▸ Record set:
◇ ◇ ◇ ◇ ◇
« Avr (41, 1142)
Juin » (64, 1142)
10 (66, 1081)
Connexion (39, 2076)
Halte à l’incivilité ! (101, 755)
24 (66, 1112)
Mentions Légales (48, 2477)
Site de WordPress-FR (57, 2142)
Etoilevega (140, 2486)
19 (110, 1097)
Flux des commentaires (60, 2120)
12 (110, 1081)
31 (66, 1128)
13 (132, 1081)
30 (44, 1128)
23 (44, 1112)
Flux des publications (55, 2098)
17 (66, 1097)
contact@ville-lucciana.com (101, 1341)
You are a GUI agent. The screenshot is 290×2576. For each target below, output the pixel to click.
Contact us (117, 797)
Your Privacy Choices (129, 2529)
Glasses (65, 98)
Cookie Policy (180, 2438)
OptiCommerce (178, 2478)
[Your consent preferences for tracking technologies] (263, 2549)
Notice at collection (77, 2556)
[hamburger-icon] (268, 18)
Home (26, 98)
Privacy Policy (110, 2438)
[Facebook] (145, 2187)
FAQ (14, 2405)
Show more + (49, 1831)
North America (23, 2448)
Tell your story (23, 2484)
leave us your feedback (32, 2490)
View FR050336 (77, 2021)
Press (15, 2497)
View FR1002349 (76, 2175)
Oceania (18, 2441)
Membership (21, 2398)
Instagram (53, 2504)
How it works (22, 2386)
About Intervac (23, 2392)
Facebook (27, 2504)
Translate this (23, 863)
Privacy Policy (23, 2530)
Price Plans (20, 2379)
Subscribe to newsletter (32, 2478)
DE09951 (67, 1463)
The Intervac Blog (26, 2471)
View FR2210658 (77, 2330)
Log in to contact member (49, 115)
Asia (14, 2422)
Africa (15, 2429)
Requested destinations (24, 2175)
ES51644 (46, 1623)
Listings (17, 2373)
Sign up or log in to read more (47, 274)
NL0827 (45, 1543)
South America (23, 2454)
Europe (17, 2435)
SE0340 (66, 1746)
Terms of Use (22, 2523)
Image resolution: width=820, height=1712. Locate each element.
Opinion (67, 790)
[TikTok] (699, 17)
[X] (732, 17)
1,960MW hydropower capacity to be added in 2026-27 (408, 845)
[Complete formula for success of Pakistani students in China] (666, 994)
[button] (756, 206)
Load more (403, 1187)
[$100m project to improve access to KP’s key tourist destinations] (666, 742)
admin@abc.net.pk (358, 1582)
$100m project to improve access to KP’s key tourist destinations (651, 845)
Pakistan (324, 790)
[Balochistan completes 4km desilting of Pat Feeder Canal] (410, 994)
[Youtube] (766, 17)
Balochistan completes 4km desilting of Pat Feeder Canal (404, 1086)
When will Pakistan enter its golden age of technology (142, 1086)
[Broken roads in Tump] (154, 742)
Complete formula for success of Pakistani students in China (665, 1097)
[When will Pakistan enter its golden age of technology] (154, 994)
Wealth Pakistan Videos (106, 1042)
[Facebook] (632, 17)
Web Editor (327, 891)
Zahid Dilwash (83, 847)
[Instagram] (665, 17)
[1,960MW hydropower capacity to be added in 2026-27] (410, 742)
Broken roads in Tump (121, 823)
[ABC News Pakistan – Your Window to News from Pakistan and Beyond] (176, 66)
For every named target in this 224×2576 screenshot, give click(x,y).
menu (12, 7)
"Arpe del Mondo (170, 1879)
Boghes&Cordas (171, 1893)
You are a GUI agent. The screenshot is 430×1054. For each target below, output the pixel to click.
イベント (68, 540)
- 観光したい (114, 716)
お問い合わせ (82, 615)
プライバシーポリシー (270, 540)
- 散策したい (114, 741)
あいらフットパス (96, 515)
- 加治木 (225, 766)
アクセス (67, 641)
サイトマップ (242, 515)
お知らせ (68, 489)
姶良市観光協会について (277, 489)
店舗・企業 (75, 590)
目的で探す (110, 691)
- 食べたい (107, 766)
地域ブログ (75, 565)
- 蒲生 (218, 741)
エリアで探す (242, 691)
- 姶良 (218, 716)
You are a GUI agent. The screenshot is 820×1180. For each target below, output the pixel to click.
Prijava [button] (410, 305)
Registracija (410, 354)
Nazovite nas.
◇ ◇ ◇ ◇ ◇
▸ What needs to be done:
Type out all of the material again, word for word.

▸ Exercise solution:
« Avr (41, 1142)
Juin » (64, 1142)
10 (66, 1081)
Connexion (39, 2076)
Halte à l’incivilité ! (101, 755)
24 (66, 1112)
Mentions Légales (48, 2477)
Site de WordPress-FR (57, 2142)
Etoilevega (140, 2486)
19 (110, 1097)
Flux des commentaires (60, 2120)
12 (110, 1081)
31 (66, 1128)
13 (132, 1081)
30 (44, 1128)
23 (44, 1112)
Flux des publications (55, 2098)
17 (66, 1097)
contact@ville-lucciana.com (101, 1341)
You are a GUI agent. The screenshot is 290×2576. For each target below, output the pixel to click.
Contact us (117, 797)
Your Privacy Choices (129, 2529)
Glasses (65, 98)
Cookie Policy (180, 2438)
OptiCommerce (178, 2478)
[Your consent preferences for tracking technologies] (263, 2549)
Notice at collection (77, 2556)
[hamburger-icon] (268, 18)
Home (26, 98)
Privacy Policy (110, 2438)
[Facebook] (145, 2187)
FAQ (14, 2405)
Show more + (49, 1831)
North America (23, 2448)
Tell your story (23, 2484)
leave us your feedback (32, 2490)
View FR050336 (77, 2021)
Press (15, 2497)
View FR1002349 (76, 2175)
Oceania (18, 2441)
Membership (21, 2398)
Instagram (53, 2504)
How it works (22, 2386)
About Intervac (23, 2392)
Facebook (27, 2504)
Translate this (23, 863)
Privacy Policy (23, 2530)
Price Plans (20, 2379)
Subscribe to newsletter (32, 2478)
DE09951 (67, 1463)
The Intervac Blog (26, 2471)
View FR2210658 (77, 2330)
Log in to contact member (49, 115)
Asia (14, 2422)
Africa (15, 2429)
Requested destinations (24, 2175)
ES51644 (46, 1623)
Listings (17, 2373)
Sign up or log in to read more (47, 274)
NL0827 (45, 1543)
South America (23, 2454)
Europe (17, 2435)
SE0340 (66, 1746)
Terms of Use (22, 2523)
Image resolution: width=820, height=1712. Locate each element.
Opinion (67, 790)
[TikTok] (699, 17)
[X] (732, 17)
1,960MW hydropower capacity to be added in 2026-27 (408, 845)
[Complete formula for success of Pakistani students in China] (666, 994)
[button] (756, 206)
Load more (403, 1187)
[$100m project to improve access to KP’s key tourist destinations] (666, 742)
admin@abc.net.pk (358, 1582)
$100m project to improve access to KP’s key tourist destinations (651, 845)
Pakistan (324, 790)
[Balochistan completes 4km desilting of Pat Feeder Canal] (410, 994)
[Youtube] (766, 17)
Balochistan completes 4km desilting of Pat Feeder Canal (404, 1086)
When will Pakistan enter its golden age of technology (142, 1086)
[Broken roads in Tump] (154, 742)
Complete formula for success of Pakistani students in China (665, 1097)
[When will Pakistan enter its golden age of technology] (154, 994)
Wealth Pakistan Videos (106, 1042)
[Facebook] (632, 17)
Web Editor (327, 891)
Zahid Dilwash (83, 847)
[Instagram] (665, 17)
[1,960MW hydropower capacity to be added in 2026-27] (410, 742)
Broken roads in Tump (121, 823)
[ABC News Pakistan – Your Window to News from Pakistan and Beyond] (176, 66)
For every named target in this 224×2576 screenshot, give click(x,y).
menu (12, 7)
"Arpe del Mondo (170, 1879)
Boghes&Cordas (171, 1893)
You are a GUI agent. The screenshot is 430×1054. For each target below, output the pixel to click.
イベント (68, 540)
- 観光したい (114, 716)
お問い合わせ (82, 615)
プライバシーポリシー (270, 540)
- 散策したい (114, 741)
あいらフットパス (96, 515)
- 加治木 (225, 766)
アクセス (67, 641)
サイトマップ (242, 515)
お知らせ (68, 489)
姶良市観光協会について (277, 489)
店舗・企業 (75, 590)
目的で探す (110, 691)
- 食べたい (107, 766)
地域ブログ (75, 565)
- 蒲生 (218, 741)
エリアで探す (242, 691)
- 姶良 (218, 716)
You are a GUI agent. The screenshot is 820×1180. For each target below, output the pixel to click.
Prijava [button] (410, 305)
Registracija (410, 354)
Nazovite nas.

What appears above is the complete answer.